CALLER: Thank you, Rush. Jillion dittos for what you do.

RUSH: Thank you very much.

CALLER: Hey, I’m a moviegoer, and I go, I get to watch Algore do his movie trailer. I want you to do one. I would like anybody —

RUSH: Wait wait, wait, wait. Hold it a minute, hold it a minute. I am not a moviegoer, so I don’t know what you mean Algore — you mean a preview for his movie?

CALLER: Yes, sir. They’re doing their little global warming advertising before you get to see the movie you paid to go see. I have to watch Algore do his thing. And so I decided I’m a Rush fan, I’m on your mailing list, and I want Rush to do a movie trailer advertisement with the truth on it instead of the garbage.

RUSH: I would be glad to do it, be glad to film it, but what theaters do you think would actually run it?

CALLER: (Laughing.) Well, there’s a few, I think. There’s one ran the — you know, The Nativity Story, at Christmas, they —

RUSH: No chance. The only Christmas stuff that’s going to be on the big screen is if Tim Allen is in it.

CALLER: No, the Nativity Story was in a few theaters — I’m in Fort Collins, Colorado, the screener wanted me to ask you if you’d ever been here.

RUSH: Think one time. We had a little party out there. It was called Dan’s Bake Sale, and about 80,000 of us showed up.

CALLER: Wow.

RUSH: Yeah. We were there. It was on a Saturday. The NBC News, they called it a Republican Woodstock. See, what had happened was that I had started publishing the Limbaugh Letter. This was in the early days of the Limbaugh Letter. I got a note or an e-mail from this guy, Dan. And Dan said that his wife wouldn’t let him spend the money to buy it on his own, so he wanted to be able to have friends of his who got it, copy it, and give it to him so he could see it that way. Well, of course I can’t allow copyright violations like that. I would destroy the integrity of the publication. Also at the same time, little school kids were being prompted by teachers to do bake sales and then send the money to President Clinton to reduce the national debt. Of course we all know it was their parents baking the goods, these little kids, we’re talking about second and third graders standing outside selling cookies, cake, whatever it was they’re baking up, and Clinton kept the money.

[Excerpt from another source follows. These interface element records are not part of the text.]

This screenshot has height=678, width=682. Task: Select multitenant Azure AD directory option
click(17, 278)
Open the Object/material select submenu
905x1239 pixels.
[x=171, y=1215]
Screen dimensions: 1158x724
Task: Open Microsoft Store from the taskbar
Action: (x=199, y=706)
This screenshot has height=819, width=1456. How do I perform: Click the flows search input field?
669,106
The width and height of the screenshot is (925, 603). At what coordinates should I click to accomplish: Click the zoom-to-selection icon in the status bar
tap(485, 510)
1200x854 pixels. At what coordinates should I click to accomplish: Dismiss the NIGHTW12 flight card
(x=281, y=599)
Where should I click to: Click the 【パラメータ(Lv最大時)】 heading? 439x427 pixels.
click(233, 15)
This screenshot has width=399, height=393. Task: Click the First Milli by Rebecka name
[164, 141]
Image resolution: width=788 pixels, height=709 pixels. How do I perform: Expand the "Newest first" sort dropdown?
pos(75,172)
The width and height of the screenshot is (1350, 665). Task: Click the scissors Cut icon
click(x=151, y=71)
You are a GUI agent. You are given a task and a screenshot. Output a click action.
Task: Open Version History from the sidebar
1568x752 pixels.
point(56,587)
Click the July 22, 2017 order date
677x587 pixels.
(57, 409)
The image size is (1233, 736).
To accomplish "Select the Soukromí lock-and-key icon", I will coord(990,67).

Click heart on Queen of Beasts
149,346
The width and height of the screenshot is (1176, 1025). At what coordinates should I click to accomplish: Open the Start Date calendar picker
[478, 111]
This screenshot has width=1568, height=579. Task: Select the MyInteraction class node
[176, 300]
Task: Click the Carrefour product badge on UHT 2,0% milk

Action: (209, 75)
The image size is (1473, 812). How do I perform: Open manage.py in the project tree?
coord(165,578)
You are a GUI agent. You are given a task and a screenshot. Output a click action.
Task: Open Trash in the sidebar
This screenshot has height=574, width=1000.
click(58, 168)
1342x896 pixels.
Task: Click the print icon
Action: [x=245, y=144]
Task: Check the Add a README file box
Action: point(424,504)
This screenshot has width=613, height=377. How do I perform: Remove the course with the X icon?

So this bake sale was a big thing. So I got hold of this guy, I said, ‘You know, you are missing a golden opportunity. Your wife says no, so you conclude you don’t have any money. Do a bake sale, do Dan’s Bake Sale.’ His name was Dan. Where do you live? He said, ‘I live in Fort Collins, Colorado.’ ‘Well, do a bake sale. It wouldn’t take you long, 24 bucks for a subscription to The Limbaugh Letter.’ ‘Okay, I’ll do it.’ Well, all this happened on the air, and everybody wanted to be part of the bake sale. And I mean people from a restaurant in New Orleans went out there, the billboard owners gave us billboard space to promote the thing, and there were countless exhibitors selling things at this bake sale.

The funny thing was that the guy about whom this whole thing was about showed up with enough baked goods to last five minutes and then split, and then started trying to do his own Dan’s Bake Sales without me all over the country and didn’t draw flies.

Well, he might have drawn flies with — (laughing) but no, there were 80,000 of them gathered out there. Senator Hank Brown was with us out there, escorted out by a horse. I was standing right behind the rear end of horse walking out to the stage. It was raining all morning. As soon as I hit the stage, the skies broke, the sunshine came down. We flew into it on a helicopter because there was a traffic jam on the interstate highway for miles, people trying to get to this place. So, yeah, been to Fort Collins. I’m sorry you missed it, Lynette.